Nunca iria voltar para casa porque não tinha casa.

Na sua mente, sempre que imaginava, sua casa era um chalé no meio do deserto, e nele, viviam ela e Annik em paz, para sempre. Ela era sua única família, e aquele chalé era sua única casa. O problema é: não havia nenhum chalé e nenhuma paz.

Não tinha casa nem ali, nem em qualquer outro lugar. Até Annik tinha uma casa, e a casa dela era aquele deserto inteiro. Mas Alice não pertencia ao deserto, e ele, consequentemente, não poderia ser sua casa.

Sentia-se abandonada por todos e sozinha porque, naquele ponto, ela e Annik eram completamente diferentes. Naquele mundo, todos tinham uma casa, e provavelmente em outros mundos também. Apenas as areias lhe confortavam. Elas eram tiradas de suas casas, o deserto, pelo sarlik — o vento, como Annik explicara —, e eram levadas para bem, bem longe dali, para lugares sem areias — o que as areias considerariam um deserto, já que não havia nenhuma de suas semelhantes ali —, e lá permaneciam sozinhas e abandonadas assim como a Menina Sem Nome.

Chorava. Na sua mente, chorava copiosamente e se esperneava, mas no carro, estava apenas encolhida, sem fazer som algum, deixando as lágrimas escorrerem um pouco para limpá-las logo depois — o rosto molhado a incomodava — e olhando para a paisagem estática do deserto. O carro andava, mas parecia estar sempre parado porque a paisagem do lado de fora nunca mudava. Era apenas areia dormindo ao relento.

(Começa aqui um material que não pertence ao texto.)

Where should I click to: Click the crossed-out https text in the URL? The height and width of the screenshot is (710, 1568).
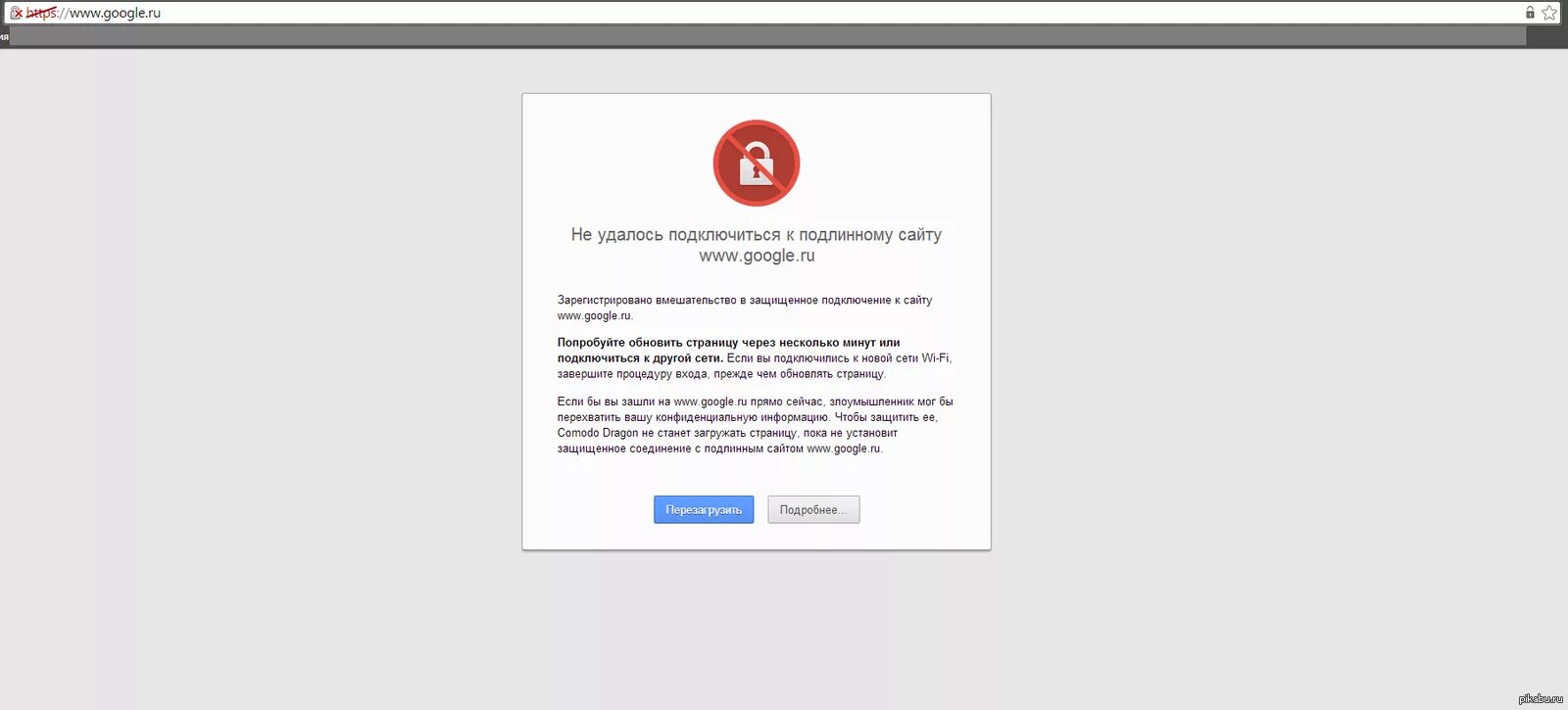[41, 13]
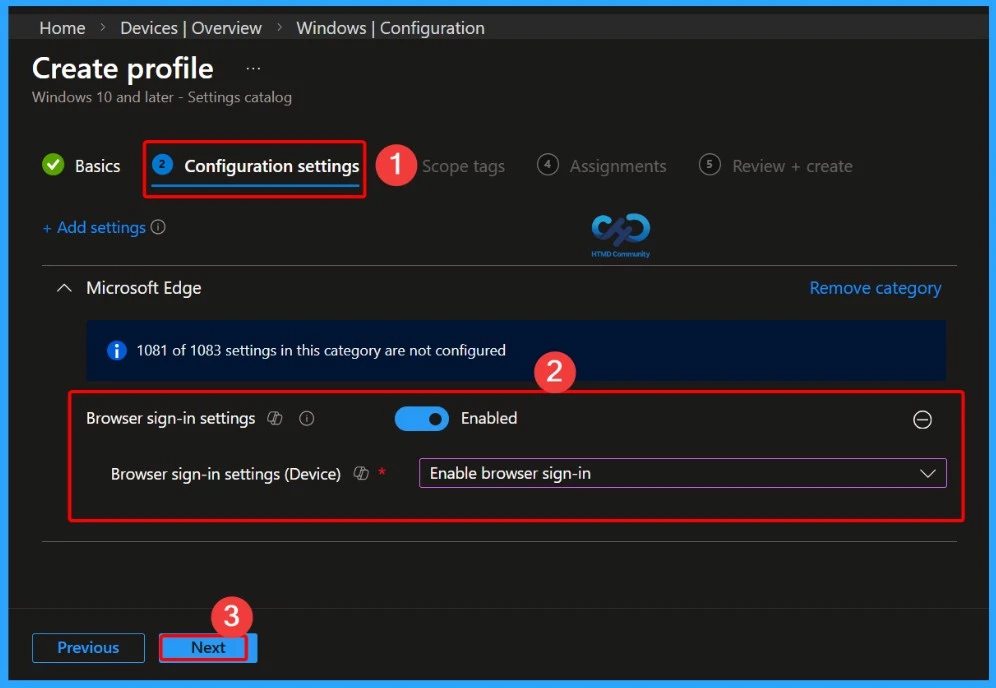
Task: Navigate to Home via the breadcrumb
Action: [x=61, y=27]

Estava cansada de chorar, de ver a mesma paisagem e de se sentar na mesma posição. Aquela posição tinha deixado de ser confortável há algum tempo, quando sua coluna e seu ombro começaram a doer, mas pelo menos prevenia seu ferimento debaixo do braço de ficar pior. A sua lesão estava melhorando a cada momento. Antes, mal podia se mexer, mas agora já podia ter um pouco mais de liberdade e respirar com muito mais facilidade.

Annik também estava absorta em seus pensamentos, pois não olhou para ela um único momento sequer e também estava com os olhos calmos e serenos, diferente dos seus olhos de águia que se mantinham atentos a tudo.

Mesmo que gostasse de sua privacidade para poder chorar sozinha, a Menina ainda queria que Annik a visse e tentasse fazê-la se sentir melhor. Apesar de não ter paz nem o chalé que aparecia na sua mente, ainda tinha ela. Talvez... ela fosse a única casa que poderia ter. Aquele pensamento a fez querer chorar ainda mais, mas se controlou enquanto os lábios tremiam e mais e mais lágrimas escorriam sobre sua face como se gotas de chuva escorressem de uma folha. Annik era a única casa que poderia ter, mas ela a levava para uma outra casa, uma que não sabia como, onde era. Por que deveria trocar algo conhecido por algo que não sabia como era? E se a sua casa verdadeira fosse pior que aquele deserto? E se aqueles que conviviam com ela fossem piores que Annik? E se ela estivesse completamente sozinha lá, ainda mais do que estava no deserto? Aquilo a aterrorizou. E se ela não tivesse casa em lugar nenhum? Começou a chorar mais alto, e Annik obviamente ouviu. E, claro, não pôde se manter calada enquanto a Menina se prostrava em tristeza.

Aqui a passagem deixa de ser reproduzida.